A few days ago, while I was surfing my Twitter feed, I encountered a series of tweets that left me shocked and confused. One tweet said something about a person who was alarmed at how many people he considers smart loved a certain film. The other tweet talked about a guy who has a lot of very smart people that he respects very much who liked a certain film. Both tweets were referring to the film I, Tonya.
The person on the first tweet wrote a whole thread of his dislike of the film (he found it gross and hated it) and compared it to Three Billboards. He was questioning how people who hated the latter could love the former. All that is fair; you don’t have to like a film, especially these two which are very controversial in how they manage the use of violence to make people laugh, among other things. What I have trouble with is what those two tweets indirectly imply. One thing is to criticize a film, provide arguments to why you liked or (in this case) disliked them, and other totally different is to insinuate things of the other people who viewed, appreciated, evaluated the film different than you.
Even though I don’t personally know these two people, and they don’t know me, I felt attacked. Both films in question, although I didn’t love them, I did quite like them and thought they were pretty well executed. Especially I, Tonya. When I read both tweets (one day apart from each other) I thought: “Well, does that means I’m stopped being smart because I liked it?”.

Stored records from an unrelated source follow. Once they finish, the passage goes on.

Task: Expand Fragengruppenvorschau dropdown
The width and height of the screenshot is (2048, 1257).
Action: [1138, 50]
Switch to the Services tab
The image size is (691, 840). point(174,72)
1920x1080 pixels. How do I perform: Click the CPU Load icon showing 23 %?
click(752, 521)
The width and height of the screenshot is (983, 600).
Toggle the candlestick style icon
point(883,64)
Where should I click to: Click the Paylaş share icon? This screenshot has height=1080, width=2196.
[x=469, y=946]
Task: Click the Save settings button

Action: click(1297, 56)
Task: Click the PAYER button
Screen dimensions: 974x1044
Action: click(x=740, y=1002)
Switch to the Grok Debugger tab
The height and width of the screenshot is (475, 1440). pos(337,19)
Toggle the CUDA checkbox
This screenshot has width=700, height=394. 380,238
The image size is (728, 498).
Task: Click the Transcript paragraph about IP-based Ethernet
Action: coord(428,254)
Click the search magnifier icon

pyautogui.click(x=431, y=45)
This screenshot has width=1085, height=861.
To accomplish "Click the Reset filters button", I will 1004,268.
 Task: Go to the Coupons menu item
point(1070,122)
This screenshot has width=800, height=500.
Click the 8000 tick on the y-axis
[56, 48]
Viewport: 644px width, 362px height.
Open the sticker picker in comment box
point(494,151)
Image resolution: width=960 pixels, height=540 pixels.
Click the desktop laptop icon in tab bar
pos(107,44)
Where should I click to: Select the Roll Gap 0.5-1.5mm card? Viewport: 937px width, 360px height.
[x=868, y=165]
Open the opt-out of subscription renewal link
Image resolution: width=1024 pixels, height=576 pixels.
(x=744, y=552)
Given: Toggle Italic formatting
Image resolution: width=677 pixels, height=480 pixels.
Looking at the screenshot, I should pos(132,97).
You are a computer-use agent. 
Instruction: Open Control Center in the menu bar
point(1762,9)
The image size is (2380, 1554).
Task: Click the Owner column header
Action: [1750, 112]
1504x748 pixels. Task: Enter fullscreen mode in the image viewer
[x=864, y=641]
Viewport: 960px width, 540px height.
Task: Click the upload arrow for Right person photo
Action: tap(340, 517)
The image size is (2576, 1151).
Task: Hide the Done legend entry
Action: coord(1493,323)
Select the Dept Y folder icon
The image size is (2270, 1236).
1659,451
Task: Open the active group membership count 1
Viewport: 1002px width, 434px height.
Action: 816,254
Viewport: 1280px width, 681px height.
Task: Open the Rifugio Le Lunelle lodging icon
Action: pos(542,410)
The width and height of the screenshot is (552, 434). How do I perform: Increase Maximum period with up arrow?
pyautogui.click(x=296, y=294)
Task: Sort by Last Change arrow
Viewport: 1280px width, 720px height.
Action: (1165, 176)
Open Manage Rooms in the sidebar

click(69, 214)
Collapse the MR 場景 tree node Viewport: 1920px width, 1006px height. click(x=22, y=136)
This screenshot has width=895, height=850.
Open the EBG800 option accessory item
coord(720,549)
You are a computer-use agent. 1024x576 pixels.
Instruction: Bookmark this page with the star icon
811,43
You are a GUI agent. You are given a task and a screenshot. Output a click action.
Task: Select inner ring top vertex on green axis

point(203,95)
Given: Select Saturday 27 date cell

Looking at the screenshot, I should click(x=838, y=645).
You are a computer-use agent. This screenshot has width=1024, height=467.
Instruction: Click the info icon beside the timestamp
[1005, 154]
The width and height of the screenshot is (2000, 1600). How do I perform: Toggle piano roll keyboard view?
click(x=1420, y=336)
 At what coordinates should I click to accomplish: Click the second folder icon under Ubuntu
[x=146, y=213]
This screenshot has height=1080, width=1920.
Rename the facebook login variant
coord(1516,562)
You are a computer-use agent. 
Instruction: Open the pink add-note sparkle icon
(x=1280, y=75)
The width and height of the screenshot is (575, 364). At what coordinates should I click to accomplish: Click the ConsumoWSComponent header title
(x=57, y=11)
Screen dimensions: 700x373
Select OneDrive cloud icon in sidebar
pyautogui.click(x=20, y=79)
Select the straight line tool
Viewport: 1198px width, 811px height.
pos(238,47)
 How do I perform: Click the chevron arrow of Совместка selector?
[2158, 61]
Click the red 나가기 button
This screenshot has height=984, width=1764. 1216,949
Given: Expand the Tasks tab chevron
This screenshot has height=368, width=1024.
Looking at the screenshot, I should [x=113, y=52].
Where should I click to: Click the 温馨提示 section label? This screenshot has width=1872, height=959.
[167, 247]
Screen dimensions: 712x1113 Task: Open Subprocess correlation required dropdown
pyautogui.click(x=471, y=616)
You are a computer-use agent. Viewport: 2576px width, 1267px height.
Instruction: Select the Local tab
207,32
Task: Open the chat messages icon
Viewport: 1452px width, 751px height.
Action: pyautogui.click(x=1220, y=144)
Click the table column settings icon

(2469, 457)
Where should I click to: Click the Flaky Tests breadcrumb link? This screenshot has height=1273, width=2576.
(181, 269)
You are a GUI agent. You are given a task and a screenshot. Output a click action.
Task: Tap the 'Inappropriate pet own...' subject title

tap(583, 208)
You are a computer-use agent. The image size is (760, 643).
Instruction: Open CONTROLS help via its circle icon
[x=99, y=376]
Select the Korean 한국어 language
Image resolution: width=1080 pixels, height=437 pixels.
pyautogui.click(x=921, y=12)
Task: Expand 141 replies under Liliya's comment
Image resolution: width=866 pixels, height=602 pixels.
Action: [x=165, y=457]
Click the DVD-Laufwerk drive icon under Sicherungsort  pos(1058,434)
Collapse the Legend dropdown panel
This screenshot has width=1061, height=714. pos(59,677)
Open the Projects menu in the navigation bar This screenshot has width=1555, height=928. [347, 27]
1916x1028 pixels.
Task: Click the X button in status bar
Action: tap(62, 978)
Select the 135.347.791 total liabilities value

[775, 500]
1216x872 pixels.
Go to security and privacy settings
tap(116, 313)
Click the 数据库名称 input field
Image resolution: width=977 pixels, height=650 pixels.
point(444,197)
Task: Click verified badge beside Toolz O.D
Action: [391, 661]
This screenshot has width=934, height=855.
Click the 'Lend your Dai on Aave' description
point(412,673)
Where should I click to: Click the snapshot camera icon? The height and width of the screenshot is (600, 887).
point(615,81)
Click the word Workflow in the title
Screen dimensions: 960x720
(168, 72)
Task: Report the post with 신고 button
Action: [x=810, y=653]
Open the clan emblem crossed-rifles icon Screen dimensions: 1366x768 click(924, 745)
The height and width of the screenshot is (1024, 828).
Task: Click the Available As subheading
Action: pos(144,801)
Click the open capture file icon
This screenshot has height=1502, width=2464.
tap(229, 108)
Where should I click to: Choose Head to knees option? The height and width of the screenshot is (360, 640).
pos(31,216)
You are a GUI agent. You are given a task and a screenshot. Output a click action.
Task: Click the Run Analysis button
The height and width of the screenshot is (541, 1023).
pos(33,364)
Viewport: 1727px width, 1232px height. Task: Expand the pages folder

Maybe I misunderstood, yet I couldn’t stop pondering on the insinuation of those tweets. Does having a point of view different to these people mean I might be considered not smart enough? That’s an awful feeling, especially when you think you understood what you watched in both films.
I’m a sucker for dark comedies. It’s a genre I’ve loved ever since I began watching films extensively back in 2012. I’m new to this, so everyday I learn more on how to appreciate film as an art form and to know the immense variety of artistic works it has to offer. When I watch a film, I always go in with the best of intentions. I never go thinking a film will be bad until I know it is.
Dark comedies frequently tend to have this problem with their audience. Since I’ve been in this, most dark comedies and satire films released have been very divisive. That’s part of the essence of this genre that, definitely, is not made for everyone. Both Three Billboards and I, Tonya are dark comedies, and because of that tiny detail, both films shouldn’t be taken that seriously. What I love about dark comedies is that they challenge you to discern what should be taken as literally serious and what should not be taken serious at all. It makes you question: “was this okay? Why I laughed at that? Is this wrong?”.
And in that process of analysis you might discover what the director wants you to take, his/her intention or message. Both films in mention use violence as a resource for laughs, at the same time it questions you if violence is okay. Obviously, it isn’t, but it’s there to remind you it isn’t. It’s even exaggerated so you can grasp the idea that violence shouldn’t be the way to go in life. It’s also used as a motif to represent how monstrous some of the characters are and to explain why a character might have turned the way they did.